I cannot, in all of my years displaying an interest in sports, seen ONE college football season end without WEEKS of controversy. OK, there may have been one or two season where the champ went through the season in such a dominating fashion and landed atop both polls (It used to be the UPI and AP polls for the two respective news services) that no one could say squat about their not deserving the title.
But other than those blips on the radar? A lot of blah blah blahing about who had the stronger schedule, who got cheated, who got slighted because they play in a weaker conference. I mean, who the fuck needs that? Why would a fan invest their time, their effort and their SOUL into a sport whose outcome is only slightly less debated that a presidential election? What's the fucking point? You fucking VOTE for who the best team is? They don't have to run through the gauntlet and play the next best team with an undefeated record?

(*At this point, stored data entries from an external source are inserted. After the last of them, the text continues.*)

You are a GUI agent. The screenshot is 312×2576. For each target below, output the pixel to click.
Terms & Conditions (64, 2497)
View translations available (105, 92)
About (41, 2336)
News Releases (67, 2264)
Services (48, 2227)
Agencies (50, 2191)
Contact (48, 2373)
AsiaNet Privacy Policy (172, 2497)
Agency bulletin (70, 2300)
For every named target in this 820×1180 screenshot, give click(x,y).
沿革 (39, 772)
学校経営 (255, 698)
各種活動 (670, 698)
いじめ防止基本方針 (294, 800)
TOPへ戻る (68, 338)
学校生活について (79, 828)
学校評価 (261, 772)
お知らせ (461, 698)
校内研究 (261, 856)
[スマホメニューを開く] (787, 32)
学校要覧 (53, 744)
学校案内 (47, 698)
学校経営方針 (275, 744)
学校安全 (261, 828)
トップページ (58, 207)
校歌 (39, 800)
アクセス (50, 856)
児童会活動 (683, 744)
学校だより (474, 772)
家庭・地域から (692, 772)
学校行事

I mean, if the New York Yankees go undefeated for an entire season and the San Diego Padres do likewise, what sense would it make to let the St. Louis Cardinals play in the World Series just because they only lost one game but were a "stronger" team? They'd be pouring Starbucks by the gallon into the San Diego harbor in protest... or something, I dunno. No other sports winds up a season like this. Hell, even college basketball manages to whittle down a field of 62 teams to one final champion. Are they always the best team in the land? Hell no. But for that year, that tournament, they beat whomever was thrown into their path, head to head, mano y mano (or in the case of the women's tournament (wo-mano y wo-mano) with no real controversy, save for a questionable call or two. But college football? Oh, nooooo, we're SPECIAL! We're too GOOD for regular old playoffs and having a REAL champion, we like to stick our fucking finger in a fucking pie, pull out a fucking plum and name THAT as the college football champion.
Sorry if I seem anal retentive on this (and I'm NOT) but even Miss America pageants have a more accurate title selection process ("So now, between Miss Utah and Miss West Virginia, the 2007 Miss American winner is... this woman over here in the third row! Get up here, beeyotch!").
I usually don’t pay much attention to graffiti. Most of it is pretty boring nowadays; just some kid trying to let the world know he exists by scrawling his initials in some ornate style. Every once in a while someone will attempt actual graffiti art, but those efforts are few and far between. Usually it’s just initials and gang scrawling as more and more youths turn to more creative forms of expression like vandalism and murder.
But I saw this message scribbled on the back door of a church that I pass while walking through the alley to my apartment. I have no idea what it means, but I like it.
“Fuck Sports Watch Self” with a little “Peace” thrown in on the side like an afterthought. What the hell does it mean? On the surface it seems to be saying that sporting events, whether televised or not, pale in comparison to your actual human existence, so pay attention to your own life, not that of Terrell Owens. Oh, and while you’re at it, be kind to each other.
Or it could be a threat: Hey, you! Stop watching that football game and watch your back, dude, ’cause I’m coming for you, dig? And in a final touch of irony, I bid you peace. Ha ha ha, sucka!
Does the fact that it’s on a church door mean anything? That it’s done in silver paint? Is “Peace” a general wish for the world or just the tagger’s streetname? What the hell does this mean? Something? Nothing? And why am I always looking for a sign?
My current pet peeve: Those now-annoying Dunkin Donuts commercials. OK, it was kinda cool at first the way they created these indie-band sounding jingles for their commercials that used the inanities of everyday life as lyrics for the song. My personal favorite was the soccer mom who had to drive her kids to “ballet, oboe…and don’t forget… KARATEEEEEEEEEEE!!!… YA!” Supid? Yeah, but hey, it’s a freakin’ TV commercial. Whaddya want?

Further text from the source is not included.